WikiLeaks is an anti-secrecy website launched in 2006 that has released thousands of U.S. diplomatic cables revealing secrets about U.S. and international governments. The organization first gained widespread attention after making public a video showing U.S. Apache helicopters killing Iraqi citizens in Baghdad. The military strike also killed two Reuters reporters.
The U.S. government has worked to shut down WikiLeaks for revealing classified information. Bradley Manning, a U.S. intelligence analyst who was deployed to Iraq in 2009, remains the only person charged with a crime for leaking official documents. For the last eight months, Manning has been held in solitary confinement by the U.S. government. On Wednesday, the U.S. Army charged him with 22 additional counts, including aiding the enemy. He could face the death penalty for the latter charge, although Army prosecutors said they do not intend to seek capital punishment.
Who is Julian Assange?
Julian Assange is the head of WikiLeaks. He has all but humiliated the U.S. government by masterminding the release of the diplomatic cables. Initially, Assange contacted five major news publications: The New York Times (U.S.), El País (Spain), The Guardian (U.K.), Le Monde (France) and Der Spiegel (Germany), for wider dissemination of 250,000 cables with sensitive diplomatic information, written by U.S. embassy officials.
Later, WikiLeaks also partnered with the following Latin American publications: El Comercio from Perú, La Jornada from México, El Espectador from Colombia and Página 12 from Argentina. This week, Costa Rica’s daily La Nación became the first Central American publication to partner with the organization.

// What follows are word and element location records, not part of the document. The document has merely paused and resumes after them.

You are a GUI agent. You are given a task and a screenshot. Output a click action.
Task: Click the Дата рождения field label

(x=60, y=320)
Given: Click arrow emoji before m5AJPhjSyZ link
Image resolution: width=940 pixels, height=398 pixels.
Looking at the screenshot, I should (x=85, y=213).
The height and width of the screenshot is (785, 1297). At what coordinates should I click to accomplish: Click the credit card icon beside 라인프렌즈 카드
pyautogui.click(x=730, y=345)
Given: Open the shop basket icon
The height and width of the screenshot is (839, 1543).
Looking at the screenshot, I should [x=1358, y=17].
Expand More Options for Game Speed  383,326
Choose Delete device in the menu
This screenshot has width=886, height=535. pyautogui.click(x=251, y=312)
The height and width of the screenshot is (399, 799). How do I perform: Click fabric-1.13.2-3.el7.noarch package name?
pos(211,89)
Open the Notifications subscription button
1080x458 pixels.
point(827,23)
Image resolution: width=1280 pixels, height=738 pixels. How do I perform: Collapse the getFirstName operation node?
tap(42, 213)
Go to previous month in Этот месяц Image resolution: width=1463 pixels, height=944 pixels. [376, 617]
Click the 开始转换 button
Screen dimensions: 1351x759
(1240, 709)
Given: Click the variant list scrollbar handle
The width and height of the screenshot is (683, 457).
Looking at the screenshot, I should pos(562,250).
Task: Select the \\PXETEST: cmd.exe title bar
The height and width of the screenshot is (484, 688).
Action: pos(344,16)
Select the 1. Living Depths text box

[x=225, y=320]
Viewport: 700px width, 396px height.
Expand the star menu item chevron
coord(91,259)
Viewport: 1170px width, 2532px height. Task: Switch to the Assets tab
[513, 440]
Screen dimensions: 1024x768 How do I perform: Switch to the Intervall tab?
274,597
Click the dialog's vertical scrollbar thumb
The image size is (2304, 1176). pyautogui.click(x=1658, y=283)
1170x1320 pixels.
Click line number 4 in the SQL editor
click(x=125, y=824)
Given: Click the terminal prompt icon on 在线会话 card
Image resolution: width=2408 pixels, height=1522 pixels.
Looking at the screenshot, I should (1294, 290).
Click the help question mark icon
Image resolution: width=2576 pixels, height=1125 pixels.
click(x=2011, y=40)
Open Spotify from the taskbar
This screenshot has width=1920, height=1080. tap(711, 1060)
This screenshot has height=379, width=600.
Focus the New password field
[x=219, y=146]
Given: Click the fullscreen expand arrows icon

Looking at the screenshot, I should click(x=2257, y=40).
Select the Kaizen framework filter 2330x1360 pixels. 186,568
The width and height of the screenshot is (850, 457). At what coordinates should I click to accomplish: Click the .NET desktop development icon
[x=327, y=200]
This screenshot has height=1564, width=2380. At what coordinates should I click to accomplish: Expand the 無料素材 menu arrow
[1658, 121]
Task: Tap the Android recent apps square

Assange is mired in a legal battle unrelated to his company. A British court ruled last week that Assange, who is Australian, should be extradited to Sweden to face sex crime allegations. His lawyers fear that Assange’s return to Sweden could lead to him being extradited to the United States, although the U.S. has not yet charged him with a crime. At the same time, Assange has been nominated for a Nobel Peace Prize.
What information will the cables reveal?
La Nación has hinted that the 827 cables pertaining to Costa Rica, written between December 2004 and February 2010, will reveal information on topics ranging from:
–The Free Trade Agreement between the United States, Central America and Dominican Republic (CAFTA).
–The distrust and concern about the establishment of diplomatic relations between Costa Rica and China (June 2007) after President Oscar Arias severed relations with Taiwan.
–The presidential elections in 2006 and 2010.
-Cooperation between the United States and Costa Rica on security and drug trafficking.
–An investigation by the U.S. Embassy prior to Arias’ decision to restore ties with Cuba (2008).
–Cables concerning U.S. diplomats’ opinions on President Abel Pacheco (2002-2006), Arias (2006-2010) and Laura Chinchilla before she became president.
–U.S. cables that refer to Costa Rica as a “dysfunctional democracy,” which allows the U.S. to use “soft power” (influence that is exercised without force) to steer the country on issues such as security and drug trafficking.